Qui nessuno di noi intende negare l'inferno e la sua orrenda realtà.
Ma da questo a dire che con tanta facilità il SIgnore permetterà che vi si caschi dentro ce ne corre.
Per questo noi ribadiamo il concetto che perchè questo avvenga vi deve essere un rifiuto di Dio consapevole, reiterato, grave, senza pentimento. Una offesa imperdonabile, nè nel tempo presente nè in quello futuro, come può essere ad esempio la bestemmia contro lo Spirito Santo come può essere ad esempio la negazione consapevole della verità conosciuta, disperazione di potersi salvare nonostante l'infinita Misericordia di Dio,  oppure di potersi salvare senza alcun merito facendo peccati senza ritegno e affronto alla Misericordia.
> Con Affetto

Cattolico_Romano
00domenica 16 novembre 2008 18:20

Caro XY,   Scrivevi:

> Caro XW, la tua analisi è interessante.
> A me tuttavia sembra evidente che in Luca non si parli
> di 4 servi, ma di 2 servi, di cui le poche o molte
> percosse sono una sottocategoria.
> Mi sembra accettabile dunque vedere le molte o poche
> percosse come una punizione più o meno grave.

Dovrebbe destare domanda come mai Gesù parlerebbe di un solo tipo di servo assolutamente fedele destinato al Paradiso e poi di tre tipi di servi destinati all'inferno, sia che abbiano fatto molto male sia che abbiano sbagliato anche una sola volta, e magari anche inconsapevolmente, ritrovandosi il giorno del giudizio di fronte ad un ineluttabile, inappellabile e terrificante giudizio. Non è evidente la tua conclusione.
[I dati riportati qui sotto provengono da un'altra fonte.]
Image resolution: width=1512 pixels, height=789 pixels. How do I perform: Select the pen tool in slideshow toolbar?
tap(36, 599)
Si salverebbe solo chi è stato sempre e solo fedele.

Ti ricordo di quanti altri tipi di servi sono menzionati in Apoc cap. 2 in cui il molto ben operare si trova mescolato a opere riprorevoli, consapevoli o inconsapevoli, e a loro non viene fatta minaccia di eterna punizione.

Tutti coloro che hanno fatto qualsiasi errore non avrebbero speranza.
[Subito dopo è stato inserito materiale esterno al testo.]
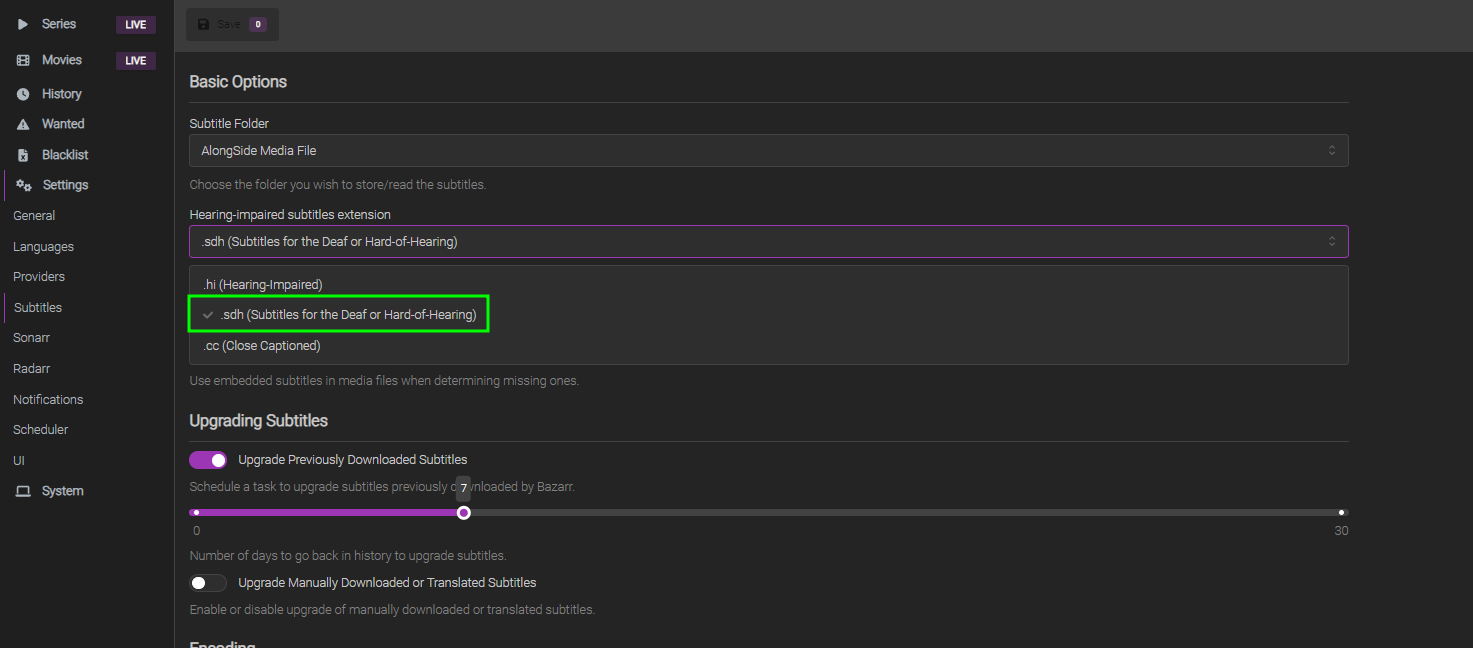Open History via the clock icon
Image resolution: width=1473 pixels, height=648 pixels.
22,94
Esaminiamo queste minacce fatte in Apoc per vari tipi di servi:

Se non ti ravvederai, verrò da te e rimuoverò il tuo candelabro dal suo posto...
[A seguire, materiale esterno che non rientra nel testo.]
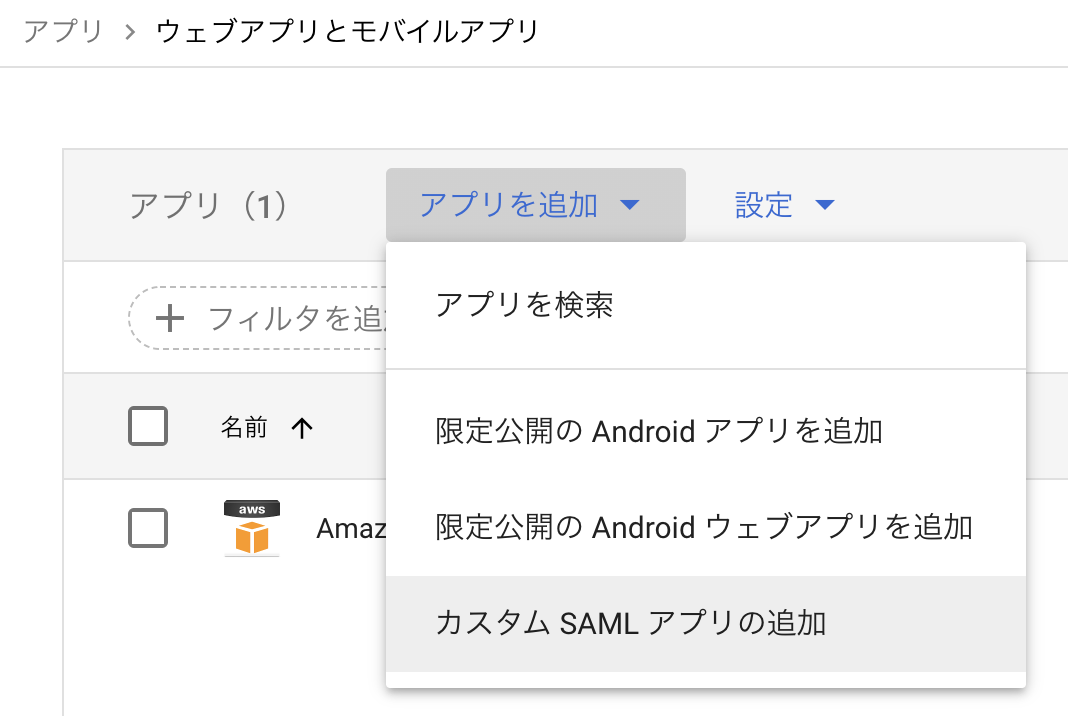Check the Amazon app row checkbox
The height and width of the screenshot is (716, 1068).
(148, 528)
Ravvediti dunque; altrimenti verrò presto da te e combatterò contro di loro con la spada della mia bocca...

3 Ricorda dunque come hai accolto la parola, osservala e ravvediti, perché se non sarai vigilante, verrò come un ladro senza che tu sappia in quale ora io verrò da te.

Non risultano in questi versi esaminati minacce di eterni castighi come nel caso di quei servi totalmente infedeli menzionati in Luca 12,45: Ma se quel servo dicesse in cuor suo: Il padrone tarda a venire, e cominciasse a percuotere i servi e le serve, a mangiare, a bere e a ubriacarsi, 46 il padrone di quel servo arriverà nel giorno in cui meno se l'aspetta e in un'ora che non sa, e lo punirà con rigore assegnandogli il posto fra gli infedeli.

Quelli che sono parzialmente infedeli vuol dire che sono al contempo parzialmente fedeli. Cioè hanno qualcosa di buono, in primo luogo la FEDE, visto che sono al servizio del Padrone. Ora, proprio quelli che hanno la FEDE, pur avendo poche opere, non si salveranno? DI essi Paolo dice che chi crede e professa con la bocca che Cristo è risorto saranno salvati. Quindi le "battiture" sono previste per chi pur avendo la fede , non avrà operato in piena conformità al volere del Padrone, ma si salverà ugualmente, attraverso, tribolazioni di questa vita o di quella futura, se necessario.



Riprendo un concetto che esprimevi in altra occasione per offrirti un'altro motivo di riflessione:

Una persona che pecca consapevolmente e deliberatamente è punita di più di chi fa le stesse cose senza comprendere appieno la loro gravità, rimane il fatto che essere battuti e flagellati e segno di separazione eterna di Dio

Il quarto tipo di servi non comprende per nulla la gravità di ciò che sta facendo, perchè Gesù dice che non conosce il volere del Padrone. Perciò la sua colpa è comprensibilmente leggera.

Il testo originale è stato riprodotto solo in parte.